Michelle de Kretser: The Hamilton Case (2003)

Edition:Vintage, 2004
Review number: 1471

The genre of post-colonial literary fiction has become one of the mainstays of the Booker Prize, with wins for several over the years. When starting to read The Hamilton Case, I thought that it was strange that this novel, set in Ceylon in the generation leading up to independence, had been overlooked by the judges  - and I am not the only one, as Hilary Mantel (herself now of course a double winner of the prize) suggests that it should have made it to the short list in her endorsement on the back cover.

Sam Obeysekere is a Ceylonese from a wealthy background, descendant of a family which has worked with the rulers of the island for centuries (hence the schoolyard taunt, "Obey by name, obey by nature). His father's profligate generosity destroys most of Sam's inheritance, but not before a (local) public school and then Oxford University education let him become a prominent lawyer, who then achieves fame by solving the murder case of the title, leading to the arrest of an Englishman for the killing. This all takes place against the background of nationalist unrest (parallel to, but less well known to me than, Ghandi's campaign in India), in which Sam's brother-in-law (and long term hated rival) Jaya plays a prominent role.

Much of the novel is told from Sam's point of view, but not all of it. I prefer the parts of the novel which are told by Sam, with observations which appear in the third party narrative such as "He gave no signs of understanding that his life had been a series of substitutions" being irritating brickbats from a writer who has shown herself able to use Sam's one-sided account to portray the relationship between Sam and Jaya with subtlety and humour.

The later parts of the novel become a different story, of madness and ghosts, but this is nothing like as powerful as the first half. I found myself no longer being engaged by a novel which initially seemed to be one of the best (excluding things I had read before) I was going to read in a while. Some of the short chapters remain atmospheric, but the real meat of this book is exhausted by page 121, the end of the second section and the Hamilton murder case itself.

Perhaps this change is partly deliberate: there have been many people who have lived lives of early promise and a brief flowering which then go nowhere - at least in some terms.
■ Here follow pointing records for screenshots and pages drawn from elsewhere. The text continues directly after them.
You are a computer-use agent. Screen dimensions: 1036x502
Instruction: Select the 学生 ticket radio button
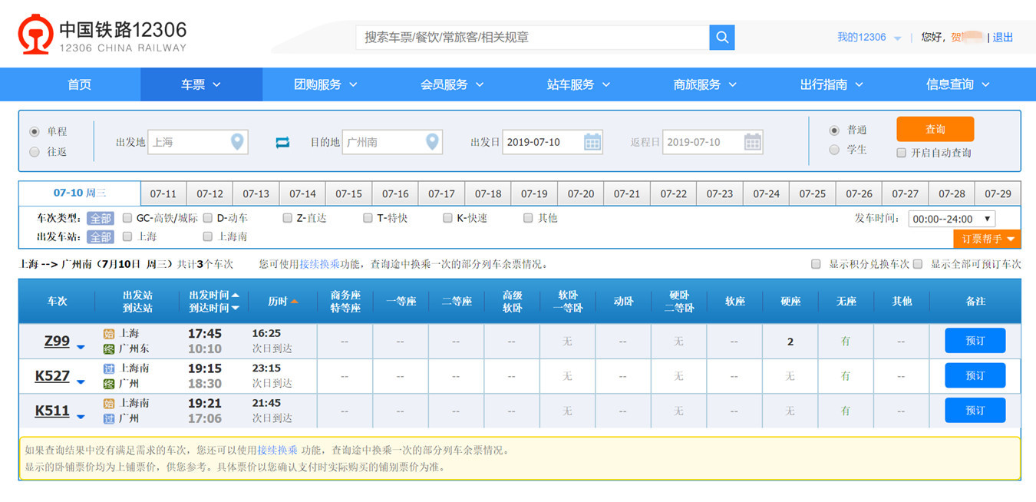(x=834, y=150)
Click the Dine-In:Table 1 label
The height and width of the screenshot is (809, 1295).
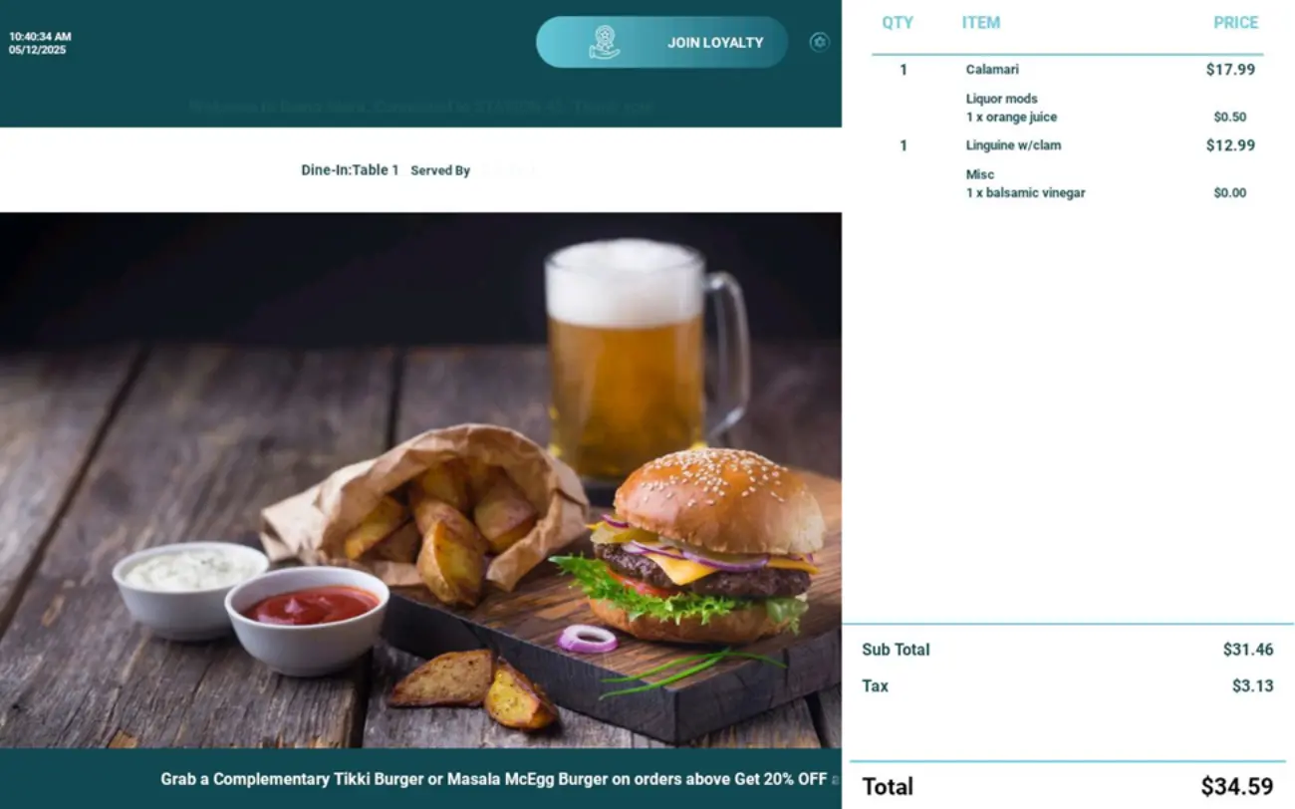[x=350, y=170]
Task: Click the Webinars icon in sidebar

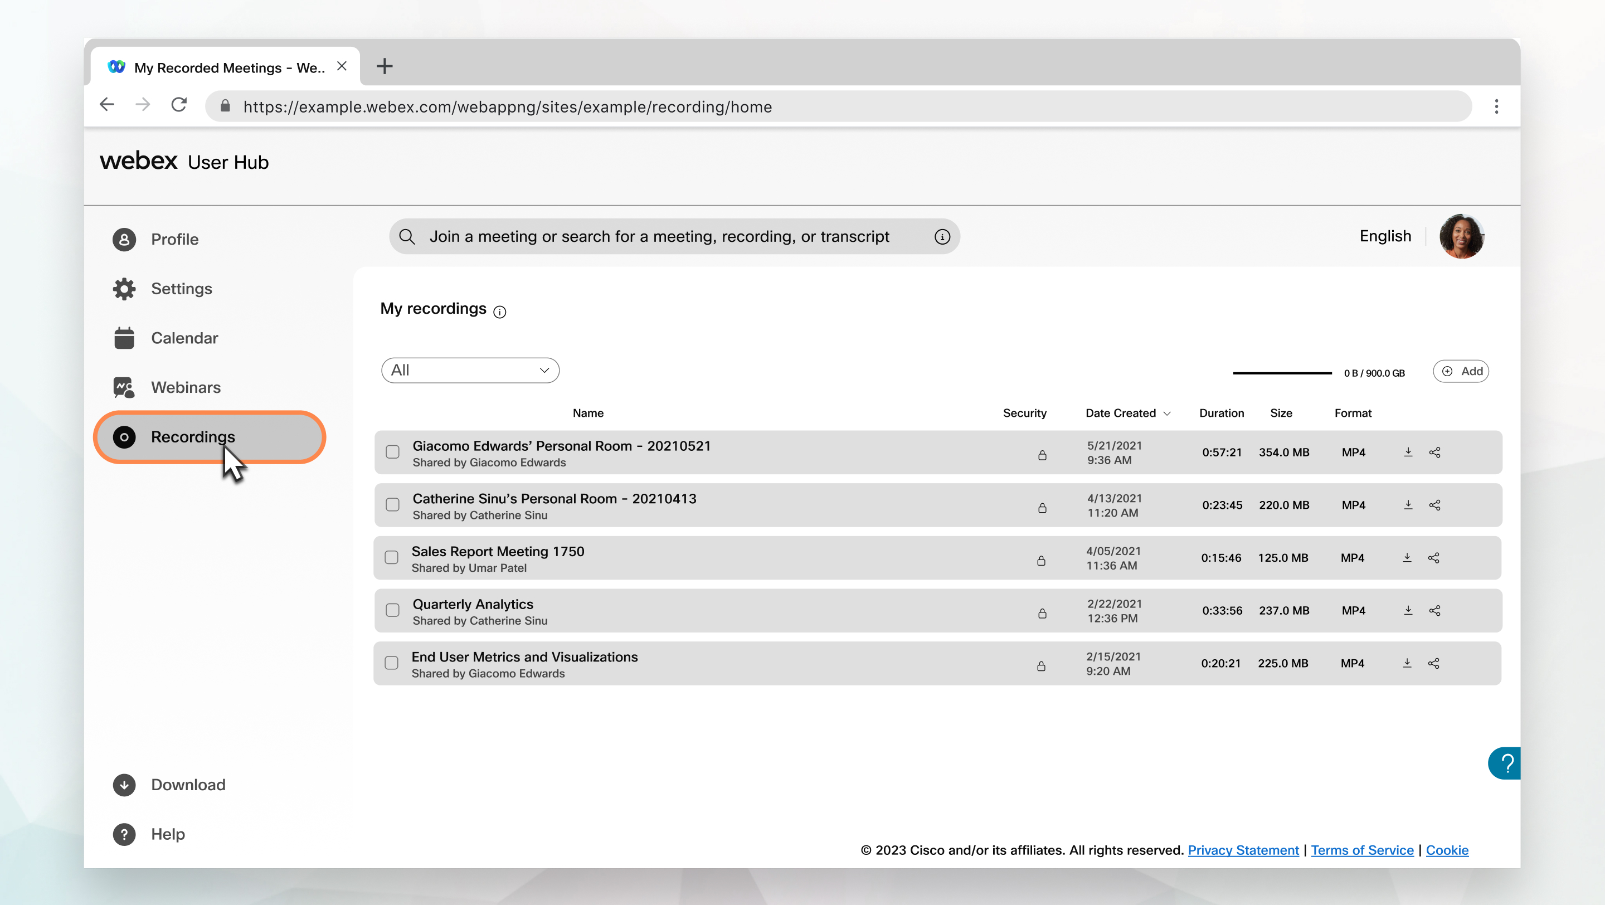Action: (124, 387)
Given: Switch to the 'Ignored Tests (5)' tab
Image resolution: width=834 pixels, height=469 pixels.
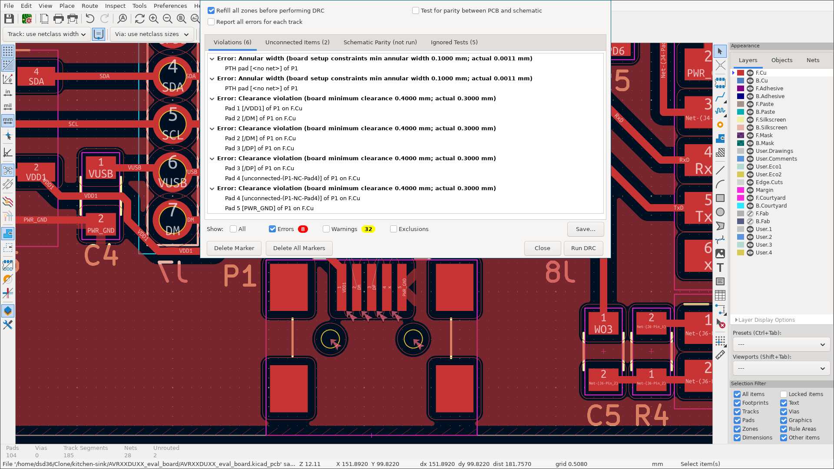Looking at the screenshot, I should tap(453, 42).
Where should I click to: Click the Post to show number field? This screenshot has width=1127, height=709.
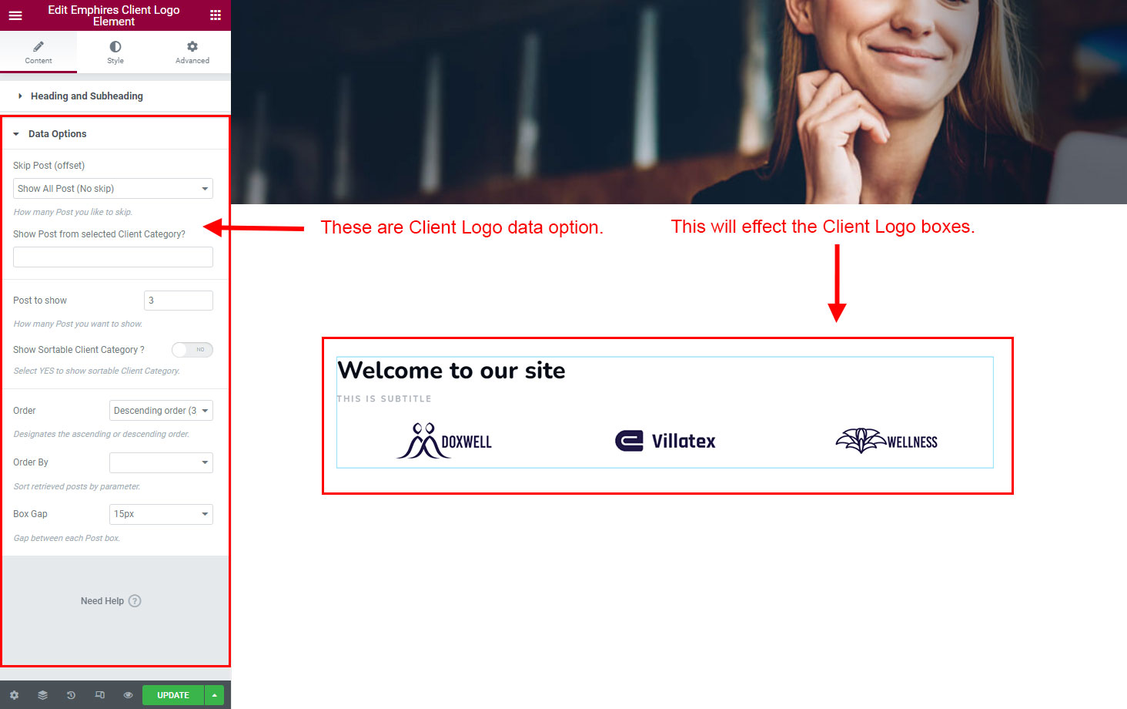pyautogui.click(x=179, y=301)
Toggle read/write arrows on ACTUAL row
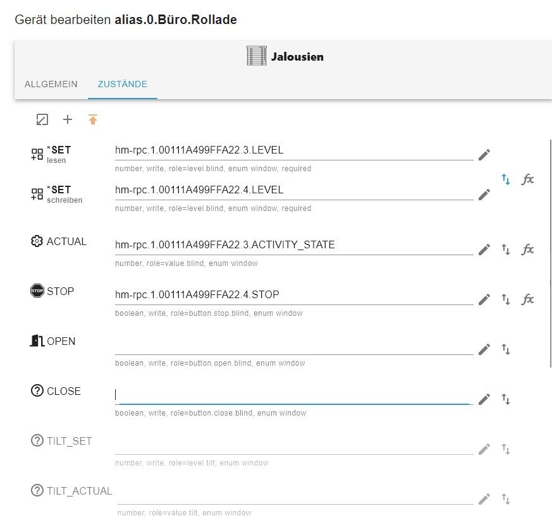Viewport: 552px width, 530px height. (506, 250)
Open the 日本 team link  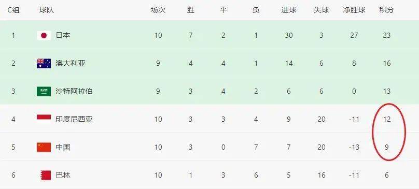63,35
But it is odd: to catalogue the life of a Sri Lankan who would have been closely associated with the British colonial regime in the period after independence could have been an interesting story. There is little of this to be gleaned from what Kretser chooses to write about, which is basically Sam's inability to relate to those close to him - his parents, his sister, his wife, and his son.

Perhaps Hilary Mantel only read the first half of the book; perhaps there is more to the second half than I saw - as I find Mantel unreadable myself, I am unlikely to appreciate the same things in fiction that she does. The best rating I can give The Hamilton Case is 6/10, despite the brilliance of the beginning.